A: Yeah, very last one.

Q: When was that?

A: It was 19…43?

A2: 1943?

A: 1940 it was bombed, wasn’t it? On the blitz, the first blitz.

A2: No, it was, no ‘cause I went about 1943.

A: Oh well you might be right, all right. I thought it was the first [inaudible], I was the last pupil.

Q: And you said you used the old gap as an air-raid shelter during the war?

A: The next door to it.

A3: No, the next door, there’s a seven…

A: [Lickrich] [ph] Hall?

Q: Oh yeah, this is all part of it now.

A: That was the, that was the air-raid shelter.

Q: Was it?

A3: Right down there, they used to do for using it, you done underneath the, but cooking.
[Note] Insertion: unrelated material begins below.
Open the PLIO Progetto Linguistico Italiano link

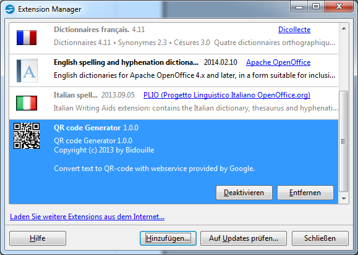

It was terrible because they were bombing the docks. You used to run from Prince Street, all of us in night-clothes, all the whole family and people around. Down the steps and down under there, we used to shelter in there night after night for years.

A2: Then all the families round there went down there, didn’t they?

A3: The Davis’s, the Davis family.

A2: Most of the families.

A3: They were another big family.

Q: Was it, was it very packed?

A: Yes it was.

A3: Yes it really was. And it was arched, all arched, and we all had our own little cubby hole. Mattress on the floor.

A: And we went, and those days under the almshouses, didn’t they, where they went?

A3: That’s right, yes.

Q: Did they have cellars did, did they?

A: Yes.

Q: Were they, were they very damp down there?

A3: They were cold and…

Q: ‘cause I mean it’s, it’s the old marsh area isn’t it? And I mean I know sometimes the river can come up?

A3: But in there, I suppose it still is now, but it was like cubby holes, it was all arched, when it came.

A: It was all arches like, well it was cellars.

A3: Stone steps down there.

A: It was cellars.

A3: Cellars it was actually. But we spent all those years during the war down there.

A: That’s where we went if she locked somebody out, but she’d kill me for saying it.

A2: Hit him on the top of the head with her high-heeled shoe. It’s her bare fist now, though.

A: We used to get a good, there used to be a good crowd down there. Not, when I was home on leave I went there, you know.

A3: Yeah, we used to have a good singsong. Sing songs.

A: But I knew where to find them if there was an air-raid on, I knew where to go.

A3: Yeah, aye it was our place.

Q: And you’d stay, you’d stay there all night if need be?

A2: Oh yeah, stayed there for days.

A3: Oh yeah we did that all through the war. Oh yeah and we’d come out on a morning and run back home to Queen’s Square. And the sirens go again, you all had to run back again.

Q: Yeah. I was a little boy in London during the war. I can remember that. But my memory, admittedly I was only tiny so it’s not very good, but was that we’d spend maybe two hours, you know, and then you’d get the all-clear and you’d, you’d go back home. I don’t remember spending all, maybe we did, maybe we did.

A3: Well living by the docks, they were bombing all the time. And they did bomb the Co-op, the licensee of the Garrick’s Head, they used to run down the shelter under there for some reason. Whether they were home guards, guards or some, you know looking out for the incendiaries. And it hit them, they were flooded out, they had to swim for their lives, didn’t they Ken? Up there.

A: Yes.

Q: Right. Did…

A3: There was nothing to, we’d ran up Prince Street and they’ve come down and machine-gunned us at one time. Lived round the corner…

Q: Aero, aeroplanes, aeroplanes that were…?

A3: Oh yes, yes.

Q: Machine-gunning?

A3: Yeah you can hear the [inaudible]

Q: You as you went along the street?

A3: You heard the bullets, sitting as you went…

A: There were a few bombs dropped in Prince Street, weren’t there?

A3: Yes.

A: Which didn’t go off.

A2: And there was three, there was three…

A3: And there was one outside our house.

A2: There was, right up the centre of Prince Street they dropped the bombs, right up to Prince Street Bridge that side. And one bomb dropped in, you know there was an old garage it was passed by the health service, the health building, and it didn’t go off…

A3: There was three others.

A2: And an army disposal officer came up, went in the building, as soon as he got in the building, [silence suggesting disaster], and he went with it. But the last bomb that fell was at Prince Street and they never found it, it’s still there. So be careful when you go through there.